We can see that the Conservative party were the big losers from the 5% threshold rule; with 3.97% of the party vote and no seats in Parliament under current rules (or indeed the 4% threshold proposed and rejected in 2012), but five seats if using the Israeli threshold.

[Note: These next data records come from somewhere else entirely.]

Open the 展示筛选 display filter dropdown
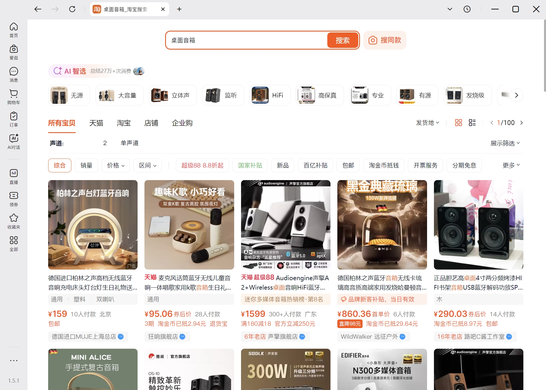Viewport: 546px width, 390px height. pyautogui.click(x=505, y=143)
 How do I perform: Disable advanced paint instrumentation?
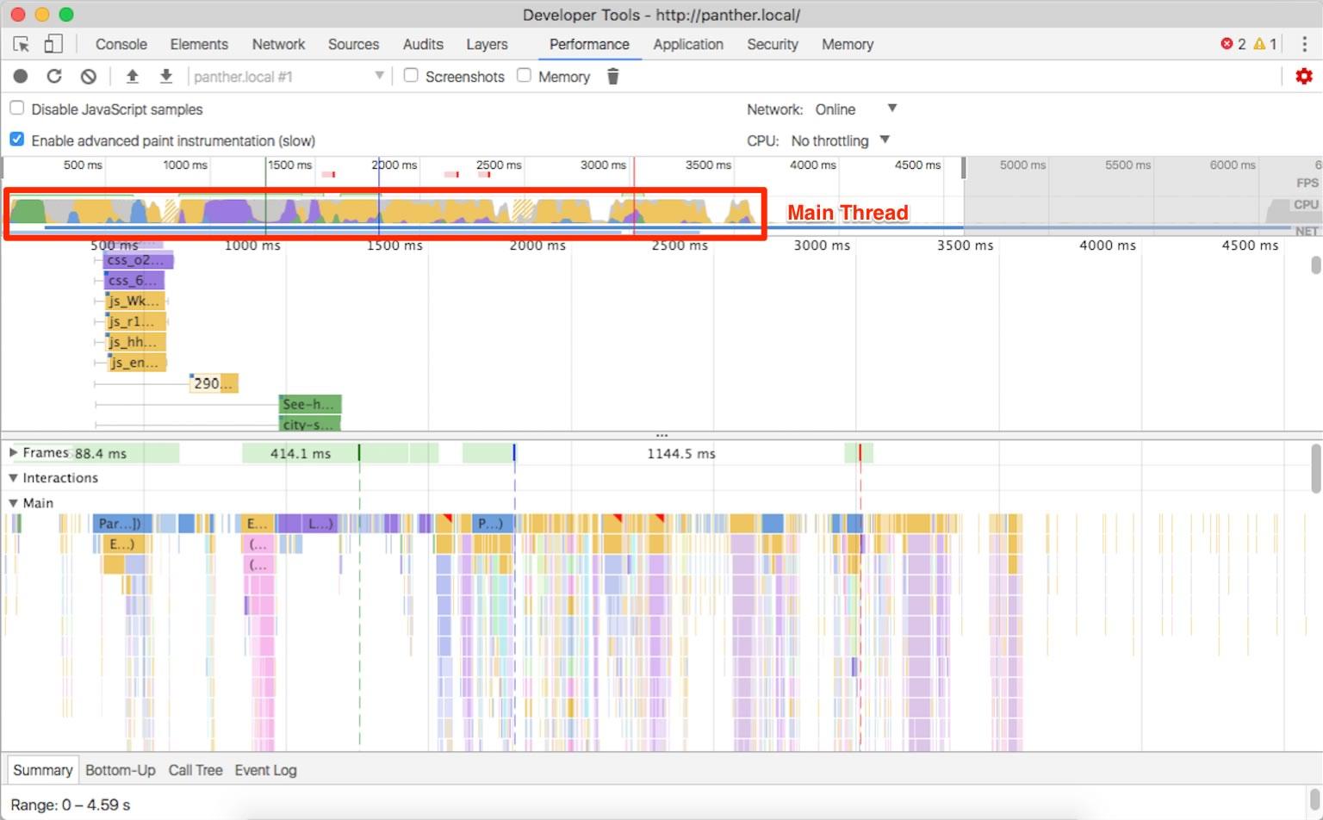[x=16, y=139]
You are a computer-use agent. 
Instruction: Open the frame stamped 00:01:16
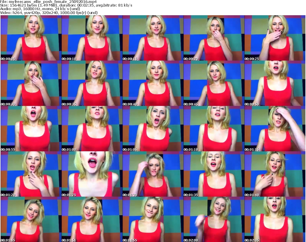(275, 129)
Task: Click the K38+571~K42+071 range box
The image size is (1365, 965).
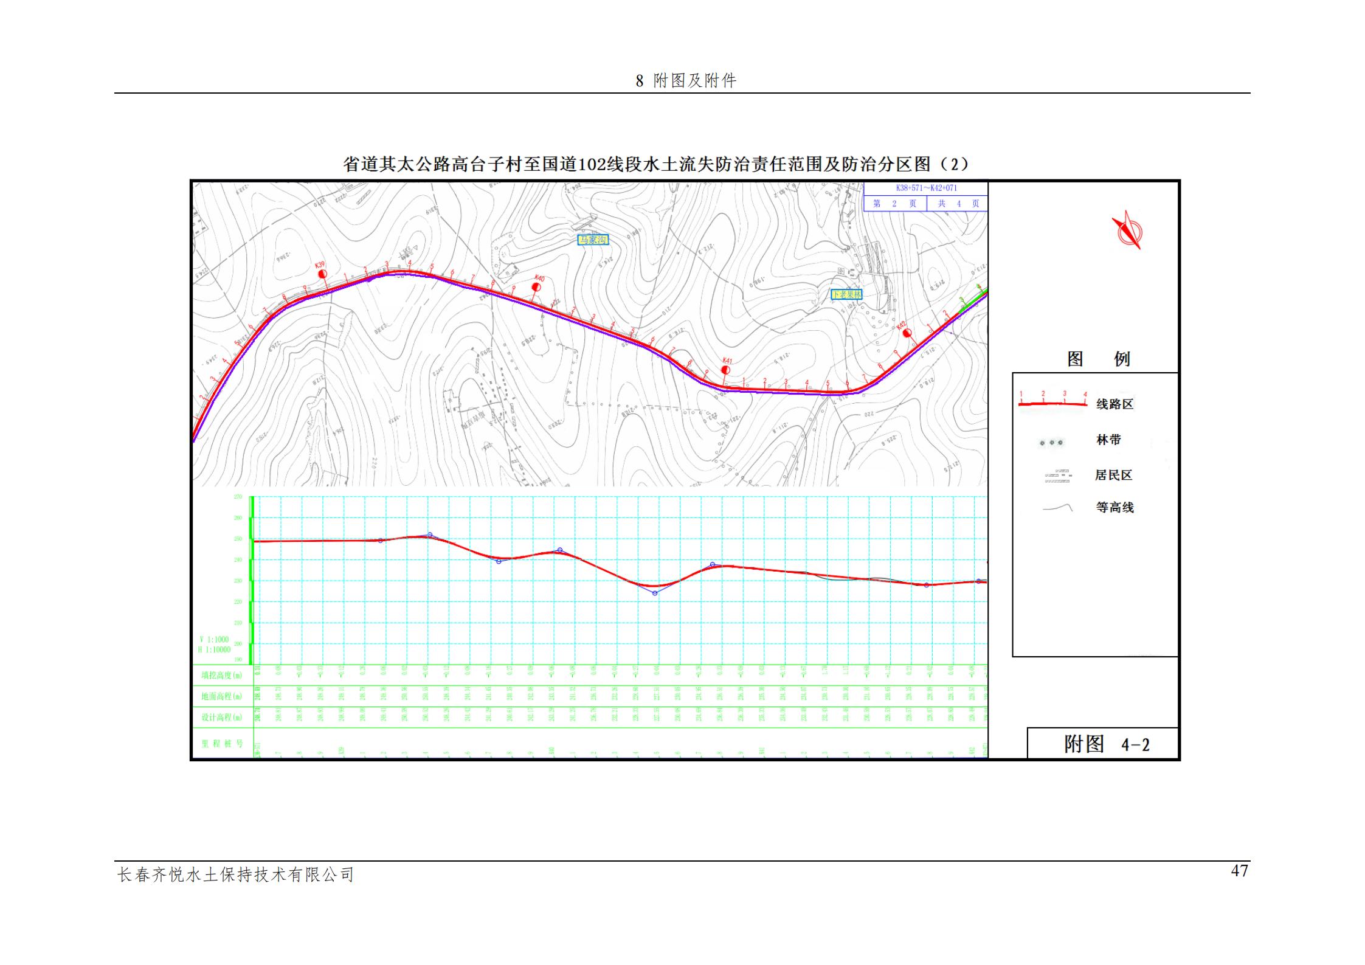Action: point(926,189)
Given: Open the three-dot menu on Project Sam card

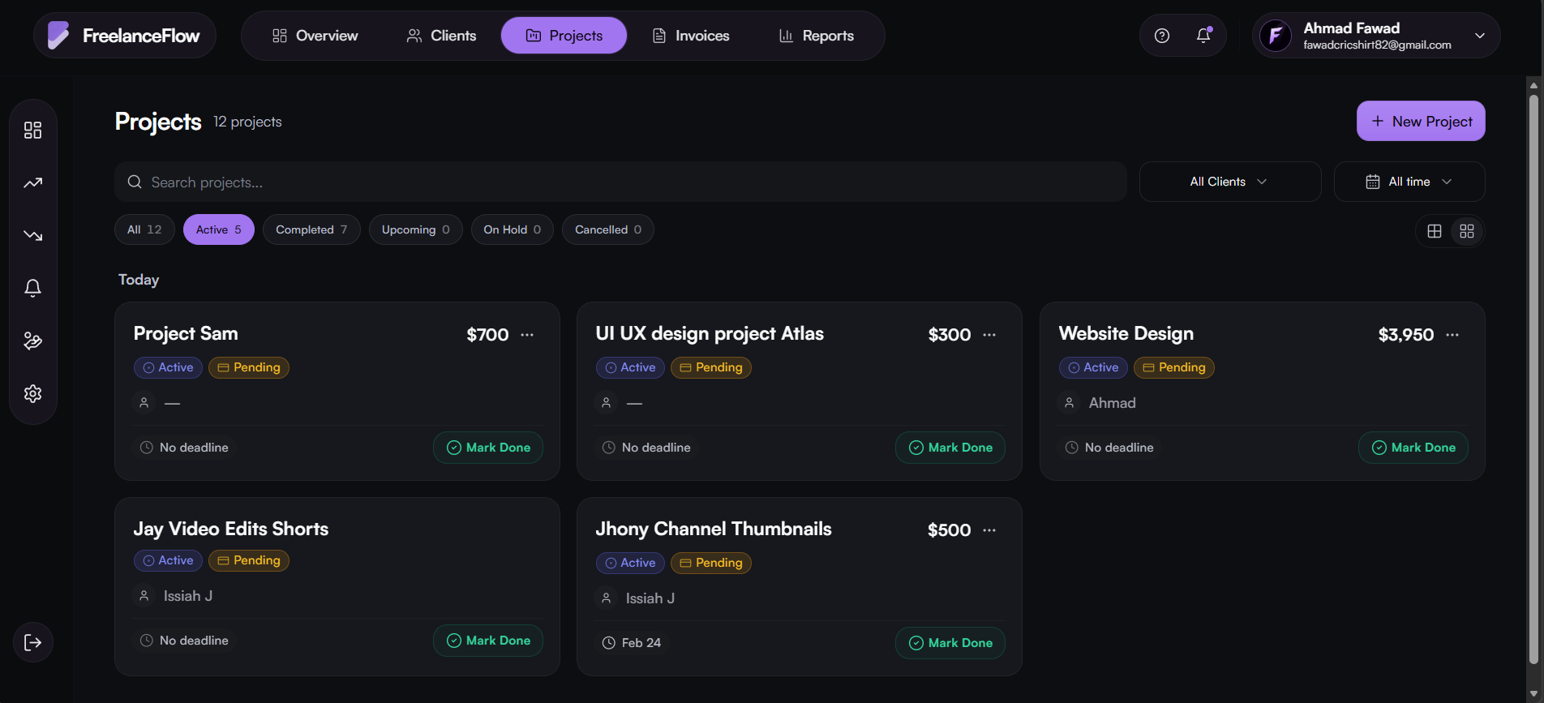Looking at the screenshot, I should 528,334.
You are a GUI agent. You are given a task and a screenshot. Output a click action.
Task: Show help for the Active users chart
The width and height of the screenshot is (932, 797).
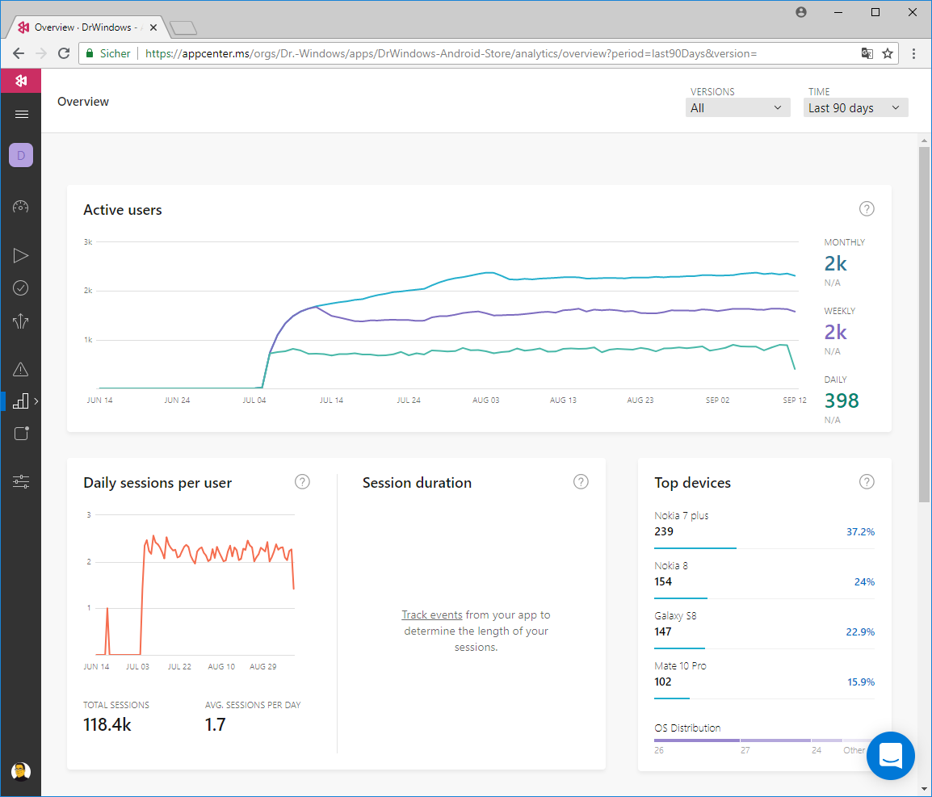[x=867, y=209]
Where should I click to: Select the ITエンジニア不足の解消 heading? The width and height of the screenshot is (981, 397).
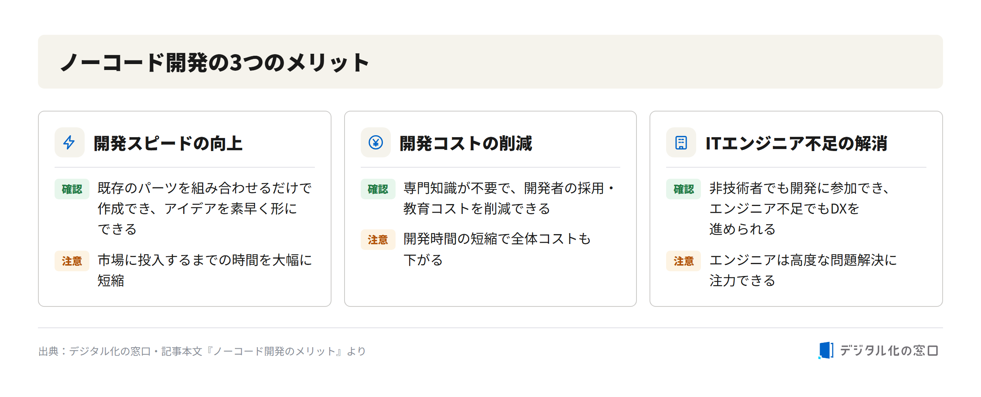click(x=796, y=143)
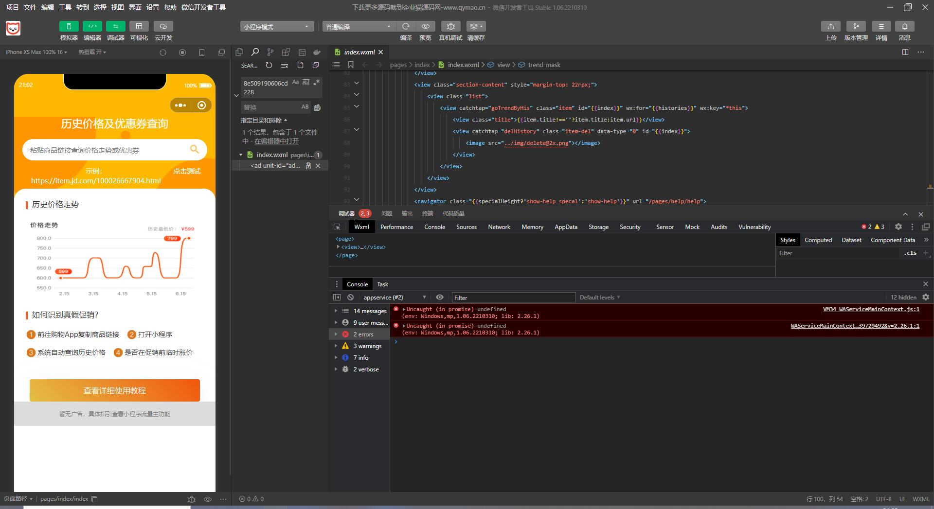This screenshot has width=934, height=509.
Task: Open Real Device Debug bug icon
Action: point(450,26)
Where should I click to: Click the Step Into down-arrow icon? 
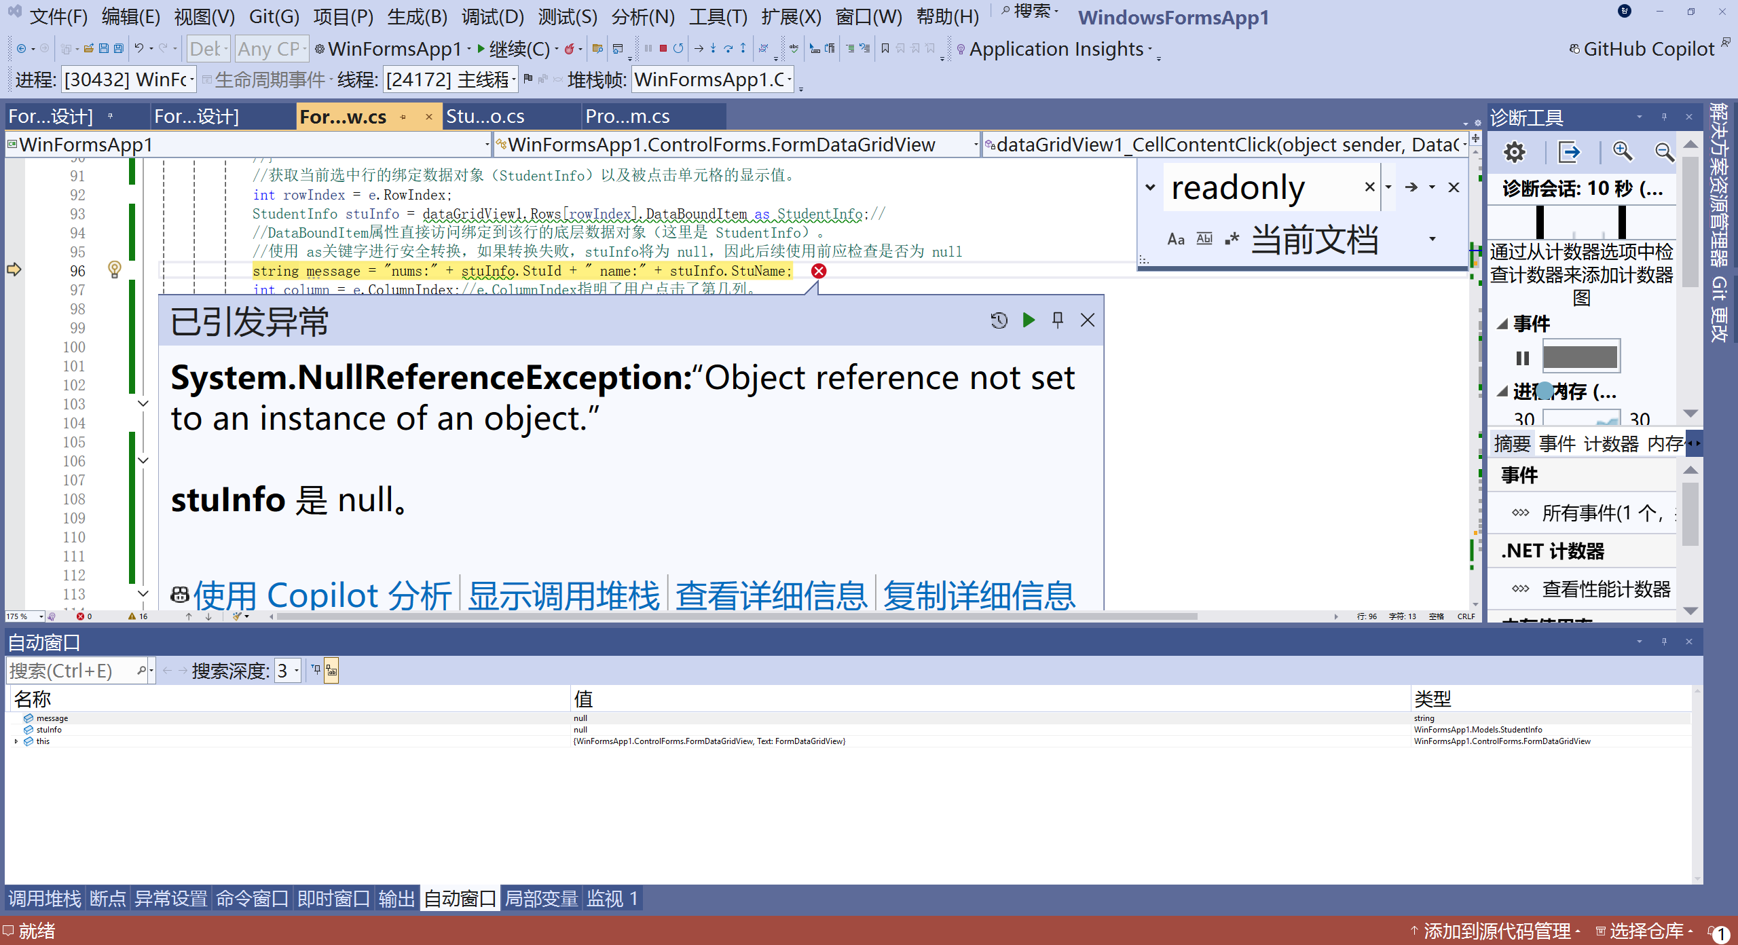point(713,48)
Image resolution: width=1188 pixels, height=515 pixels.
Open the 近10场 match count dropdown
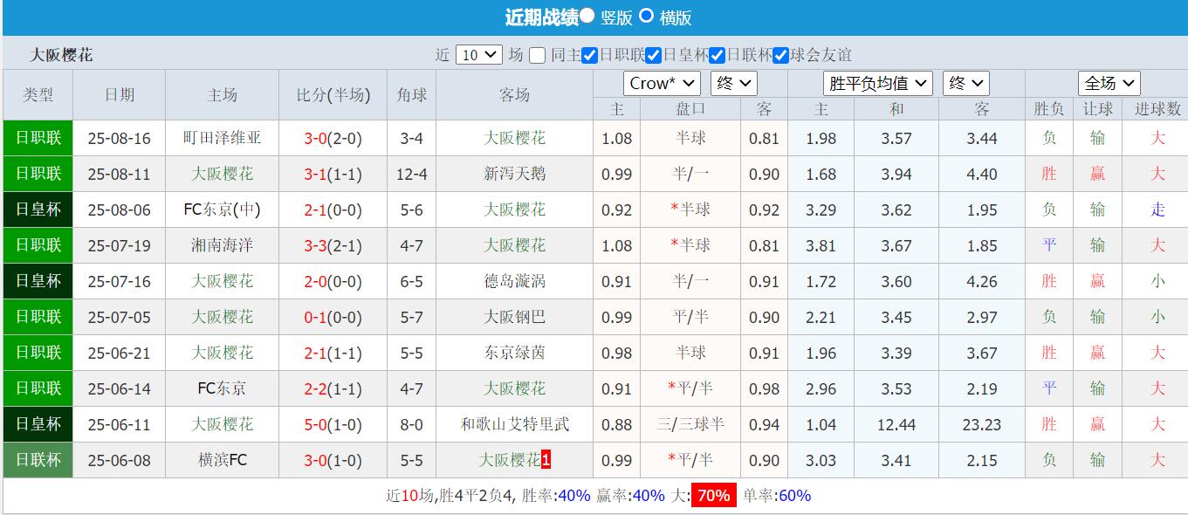tap(478, 55)
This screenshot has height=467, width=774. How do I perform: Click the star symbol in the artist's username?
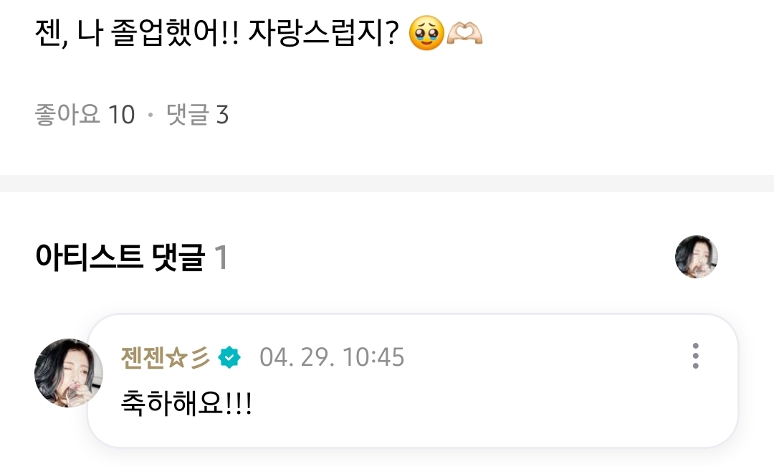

Using electoral results data and functions from the nzelect and other packages, here’s how that analysis was done:

#================2014 theshold scenarios=========
# Party vote results from the 2014 election
results <- GE2014 %>%
   mutate(VotingType = paste0(VotingType, "Vote")) %>%
   group_by(Party, VotingType) %>%
   summarise(Votes = sum(Votes, na.rm = TRUE)) %>%
   spread(VotingType, Votes) %>%
   select(Party, PartyVote) %>%
   ungroup() %>%
   filter(!is.na(PartyVote)) %>%
   filter(Party != "Informal Party Votes") %>%
   arrange(desc(PartyVote)) %>%
   mutate(Party = gsub(" Party", "", Party),
          Party = gsub("New Zealand First", "NZ First", Party),
          Party = gsub("Internet MANA", "Mana", Party)) %>%
   left_join(parties_df[, c("Shortname", "Colour")], by = c("Party" = "Shortname"))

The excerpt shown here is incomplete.